TASK INSTRUCTIONS » Please output, word for word, the stretch of the energy IoT platform article from "Whether a utility" through "and upgraders alike.".

“Complexity” may be an arguable concept, but anyone who’s been through an energy IoT implementation probably has a deeper understanding of the word than most. With mechanical and digital hardware to consider, and software and legacy systems to harness, developing an effective IoT-based energy management system is not a task for the timid.
Whether a utility or other power generating institution is contemplating a brand-new energy infrastructure or needs to upgrade and enhance existing systems, there are literally scores of decisions to make on the road to implementation. And in today’s environment, with consumer expectations of uninterruptible and personally manageable energy services, there is definitely a sense of urgency among first-time deployers and upgraders alike.
With pressure being exerted from all sides — customers, competitors, regulators and possibly stakeholders — utilities and institutional power producers are looking for a fast on-ramp to an efficient yet cost-conscious IoT-based energy management system. Rising to meet those needs, most vendors that supply energy-related IoT products and services are bundling both into platform packages that can drastically reduce the time it takes to become operational, while helping to mitigate complexity of dealing with numerous component vendors.
“It’s great that multiple vendors can do multiple things,” said Mohamed Shishani, Schneider Electric’s EcoStruxure Power deployment leader, USA. “But the customer doesn’t want to deal with 10 or 15 vendors for their own type of version of an IoT platform.”
The Components of an Energy IoT Platform
A discussion of what comprises an energy IoT platform may border on the philosophical as both sellers and buyers of platform products or services are likely to have a variety of perspectives relative to their specific needs and current pain points. Of course, the vendor’s expertise and product portfolio play the biggest part in its platform definition. So while a hardware vendor may tilt its definition toward the physical infrastructure, a software provider is likely to see the hardware as a given and the software as the true platform.
A report published by IDC (IDC MarketScape: Worldwide Industrial IoT Platforms in Energy 2019 Vendor Assessment, June 2019) includes the research firm’s definition that lists the characteristics of an IoT energy platform. The detailed definition is software-centric, and calls for support for basic industrial IoT protocols such as the Open Platform Communications (OPC) Unified Architecture, advanced analytics, built-in security facilities and APIs that allow access to data, among other capabilities.
IBM’s Utilities Industry Leader Terry Saunders has a somewhat different outlook on an energy IoT platform with a greater focus on the customer’s requirements and goals.
“My perspective is one that helps to fuel the value proposition for utilities around asset reliability and availability,” said Saunders. His platform concept also goes beyond just hardware and software to embrace cloud-based resources. “We have a variety of on-ramps that help to support that and, obviously part of that with IoT is cloud services.”
Eduardo Estelles, chief executive officer and technical director of Glasgow, Scotland-based Logic Energy Ltd., suggests that a bespoke platform will likely provide the best fit. “I do not think there’s an off-the-shelf option,” wrote Estelles in an email. “In my experience always there’s some level of customization, otherwise you just have a data logger.”

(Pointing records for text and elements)
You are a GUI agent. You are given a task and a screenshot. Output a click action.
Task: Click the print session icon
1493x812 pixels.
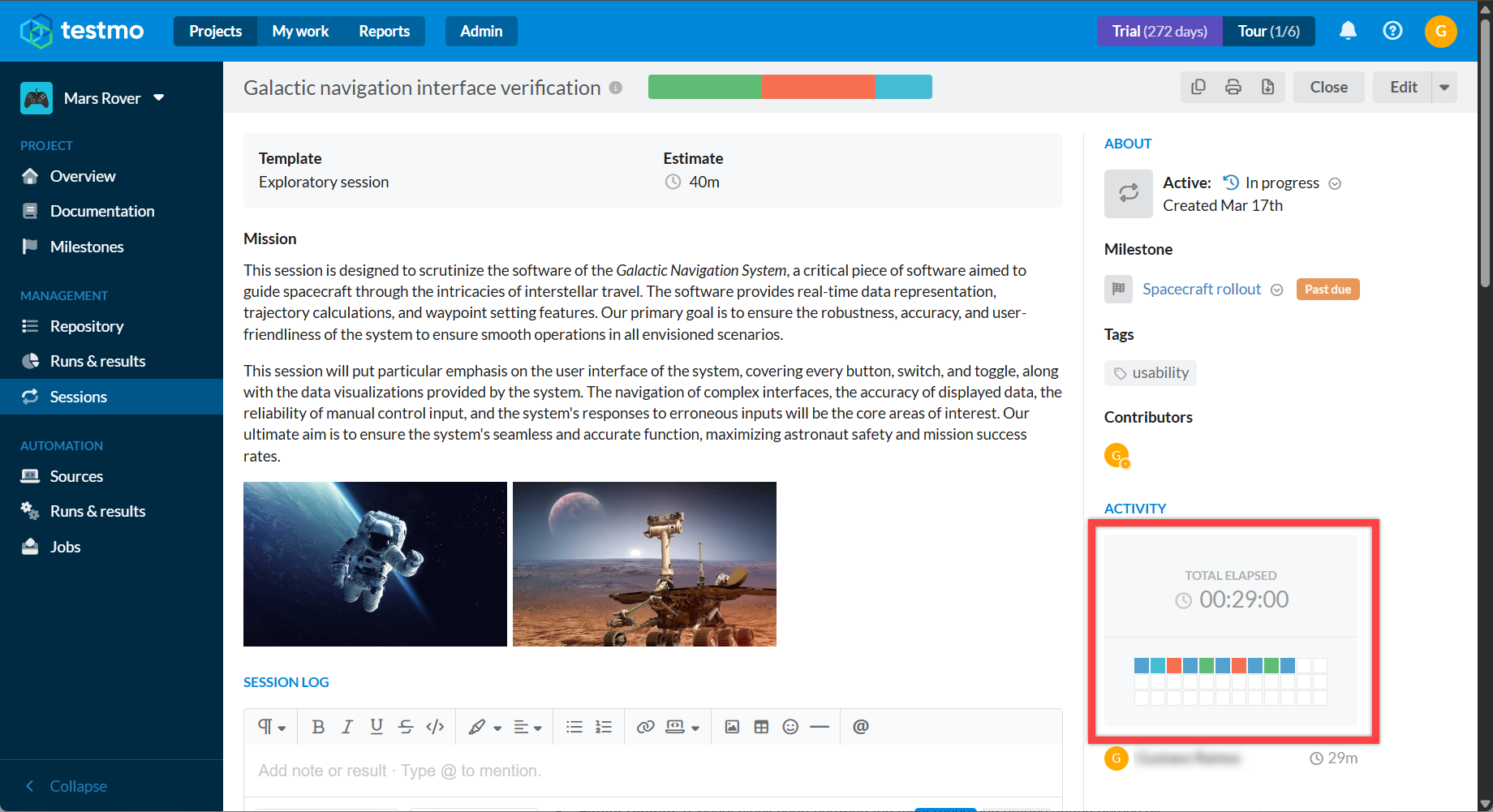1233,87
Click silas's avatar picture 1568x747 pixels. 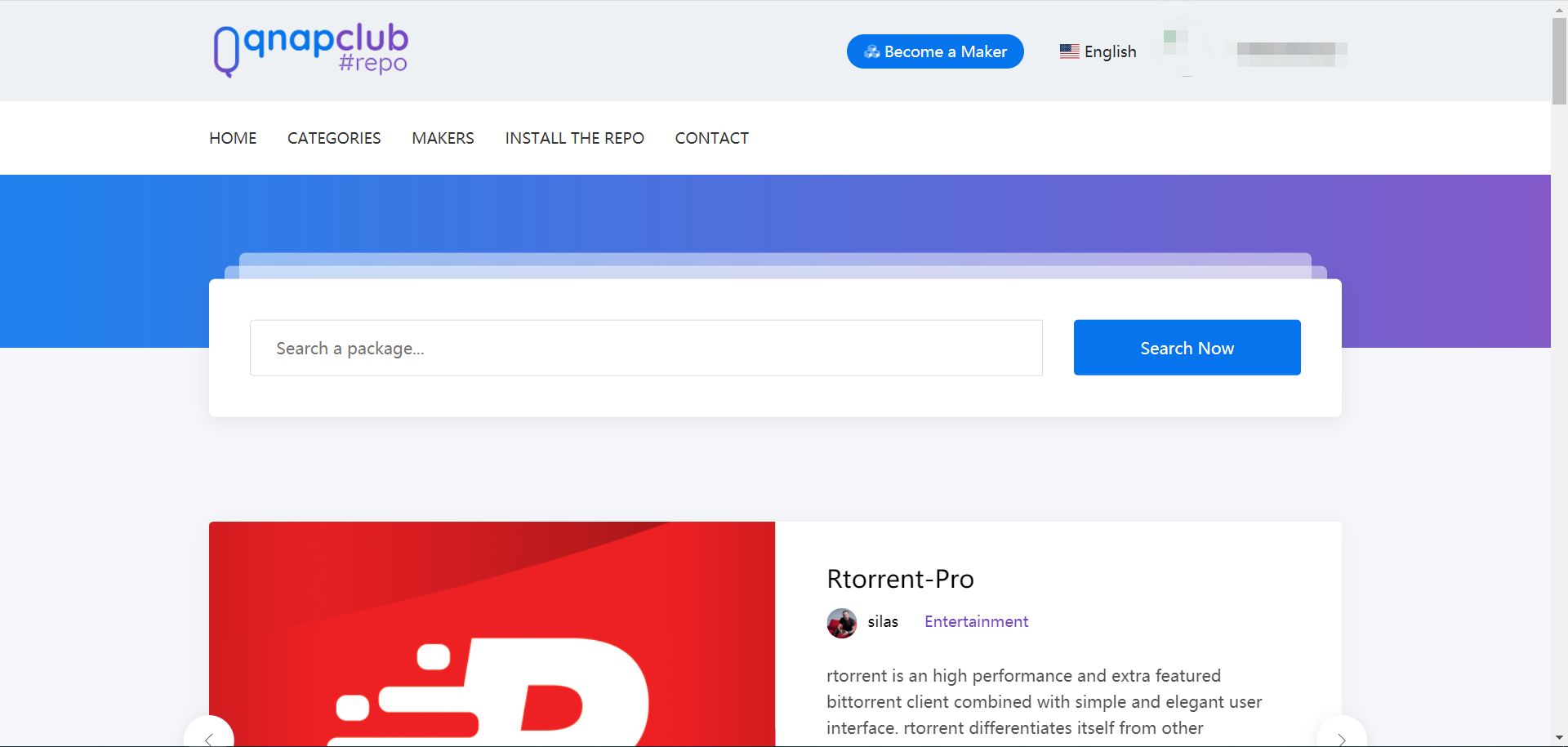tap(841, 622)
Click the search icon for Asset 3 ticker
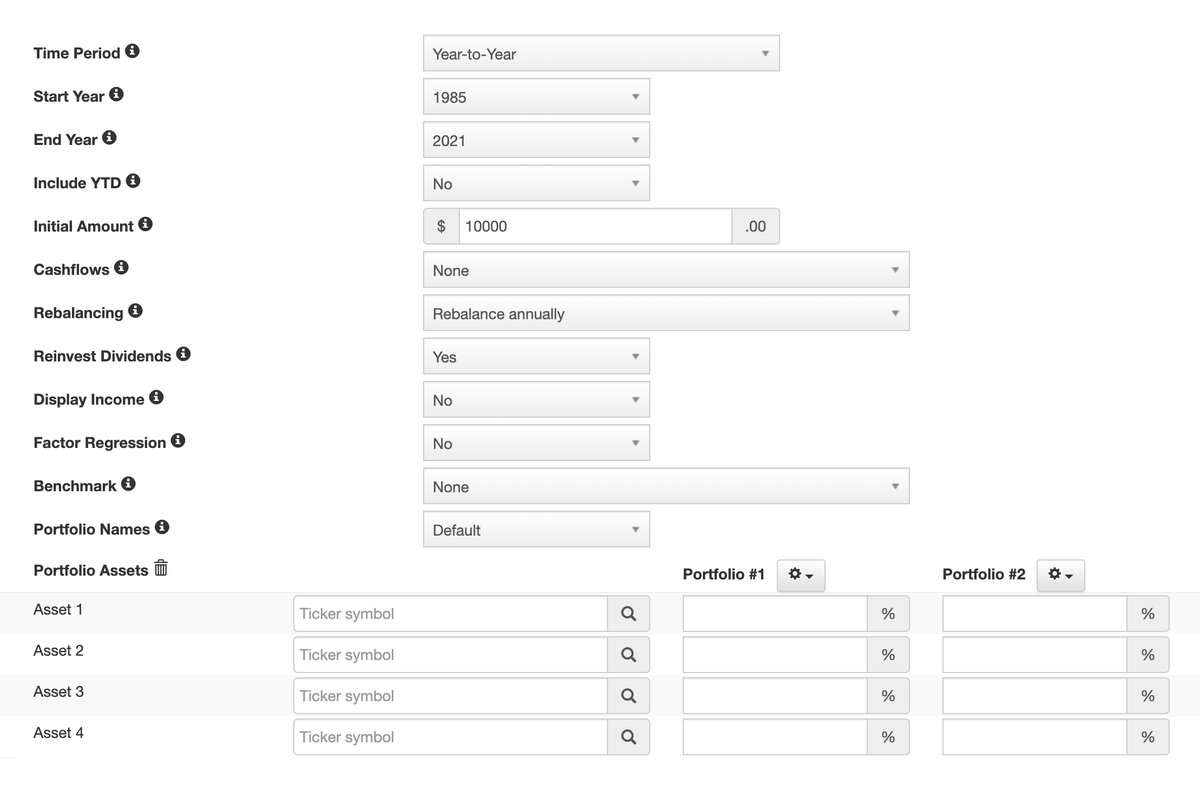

CORRECT OUTPUT »
Whether a utility or other power generating institution is contemplating a brand-new energy infrastructure or needs to upgrade and enhance existing systems, there are literally scores of decisions to make on the road to implementation. And in today’s environment, with consumer expectations of uninterruptible and personally manageable energy services, there is definitely a sense of urgency among first-time deployers and upgraders alike.